AIM OF THE TASK:
Begin with the line holding "Click the Connection" and end with the last line of the records below. Set down exactly those lines and leave out every picture.

EXCERPTED RECORDS:

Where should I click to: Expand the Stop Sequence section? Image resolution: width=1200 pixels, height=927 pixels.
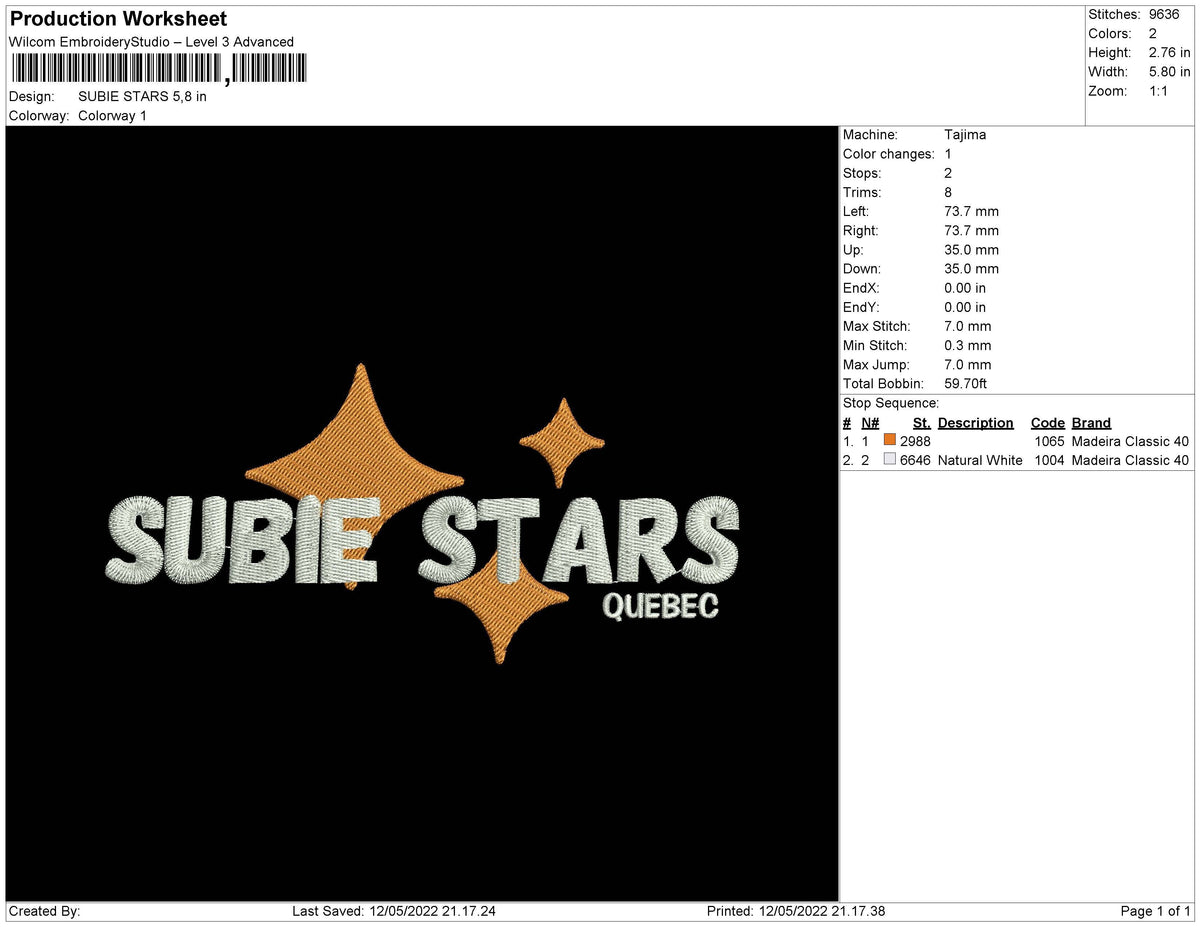coord(892,402)
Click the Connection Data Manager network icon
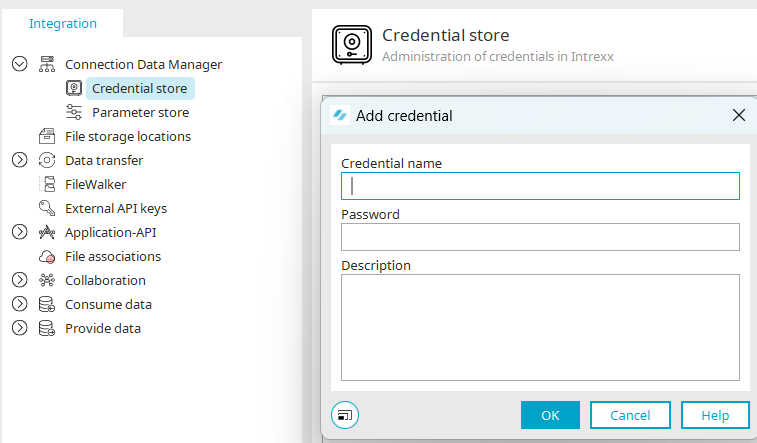Screen dimensions: 757x443 (x=47, y=64)
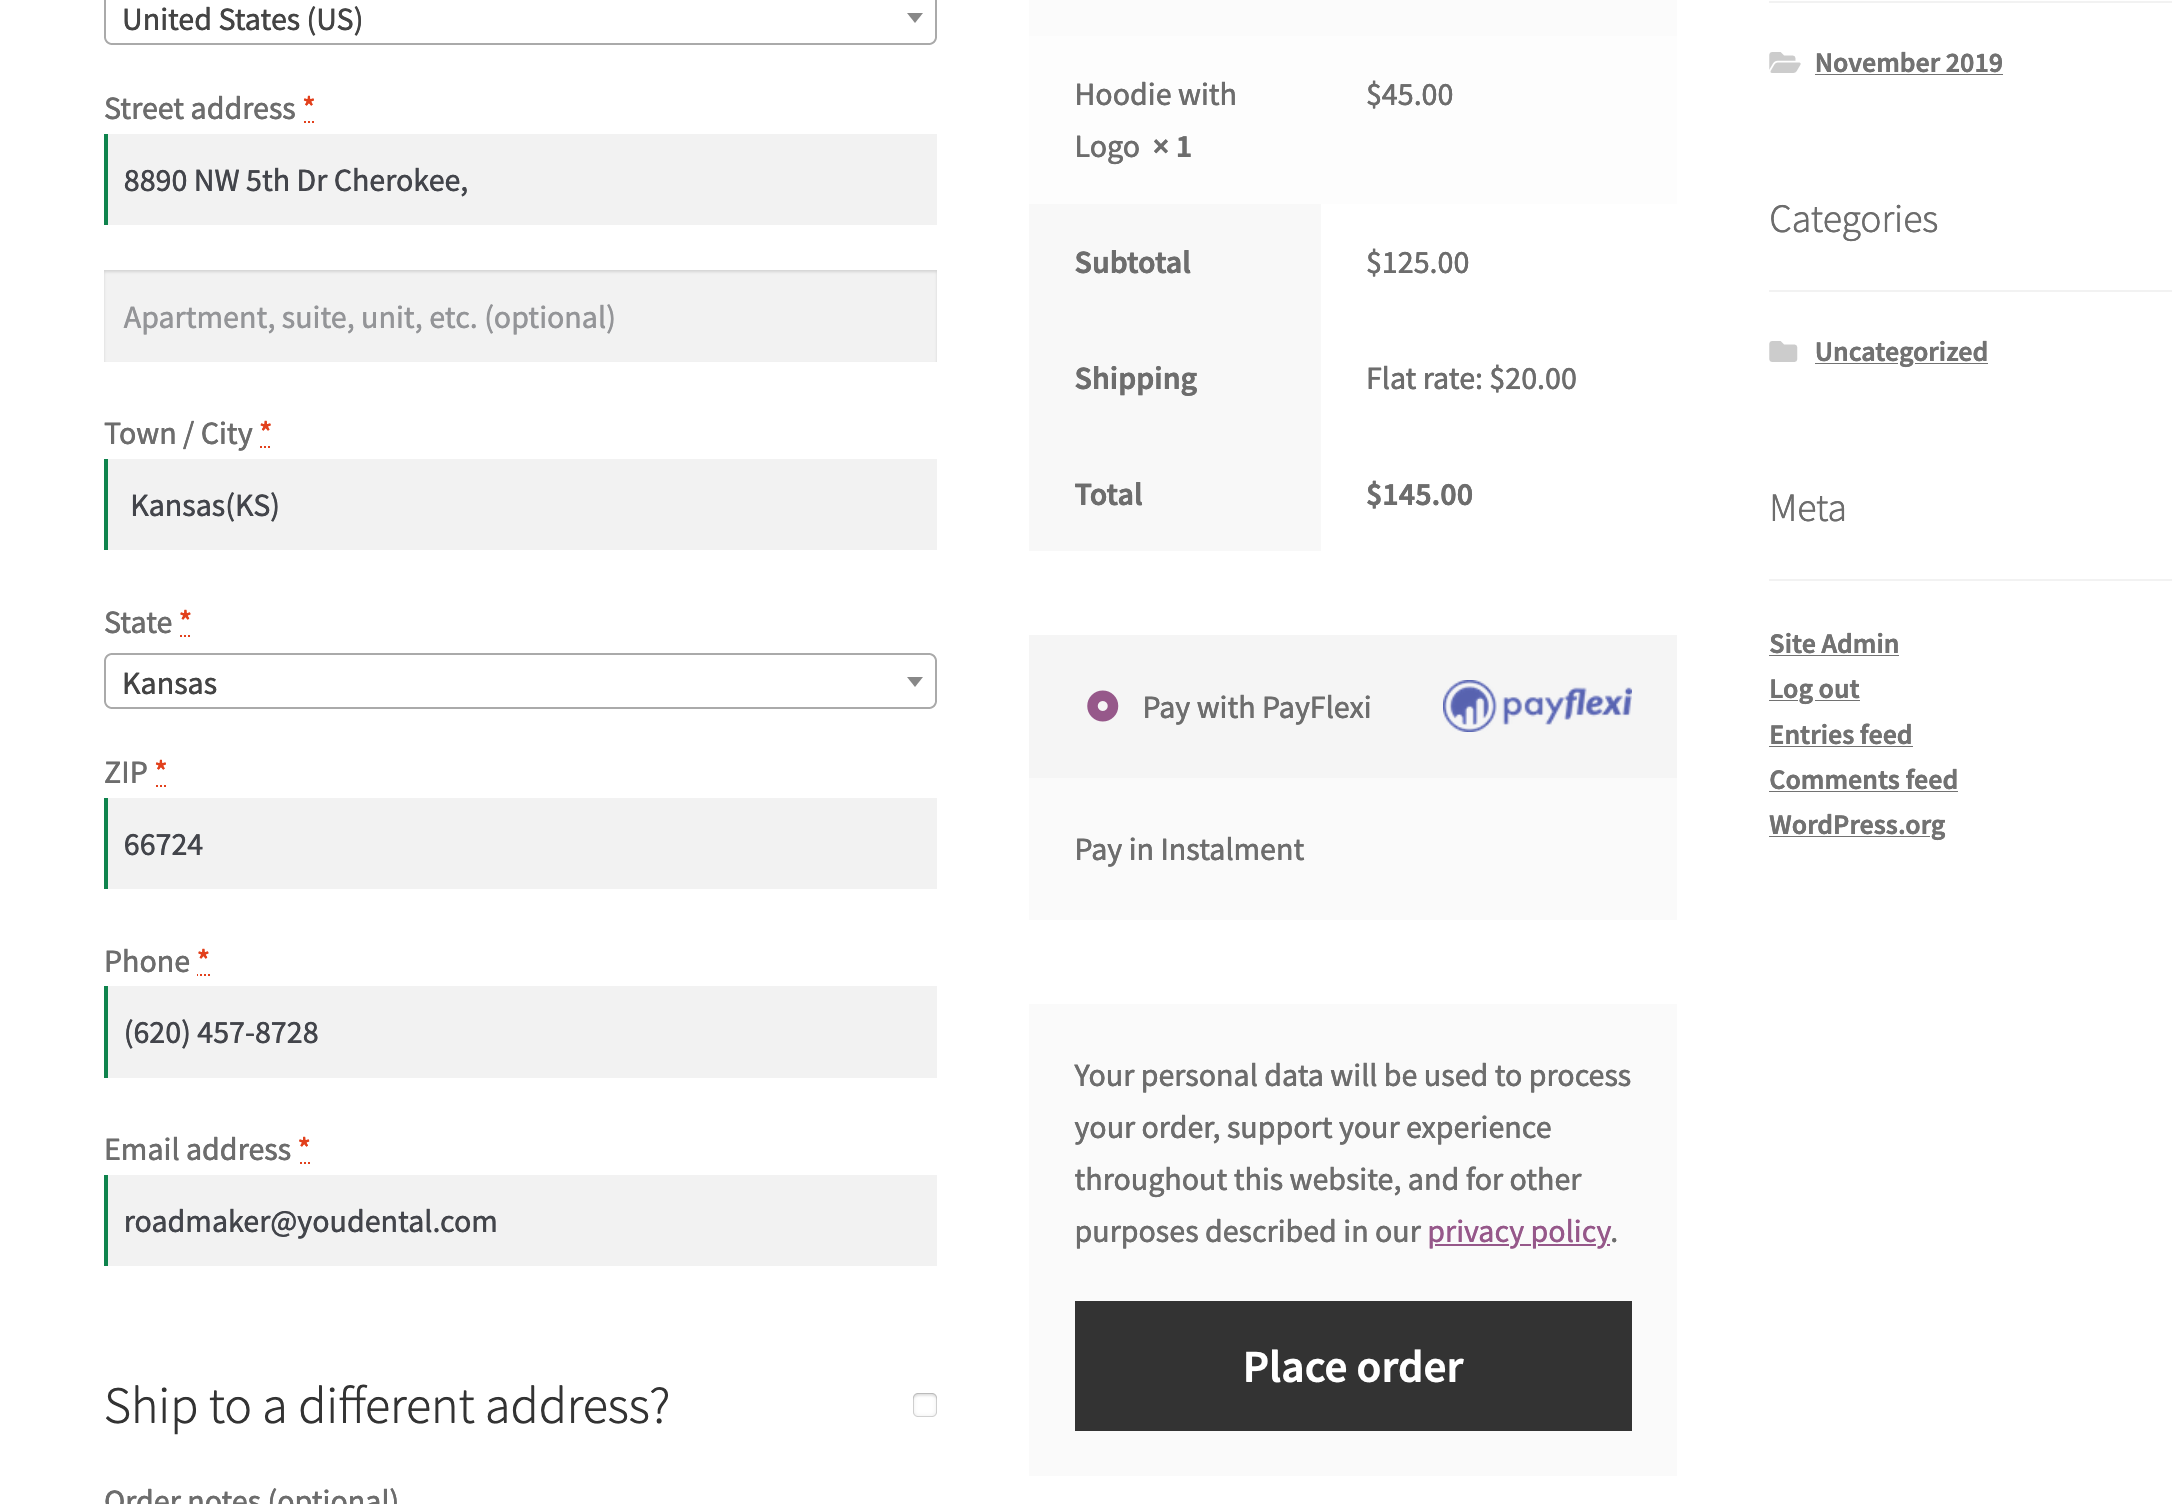Open the Entries feed link
The image size is (2172, 1504).
click(x=1840, y=734)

TASK RESULT:
Click the Connection Data Manager network icon
Screen dimensions: 757x443 (x=47, y=64)
Open the Entries feed link
The image size is (2172, 1504).
click(x=1840, y=734)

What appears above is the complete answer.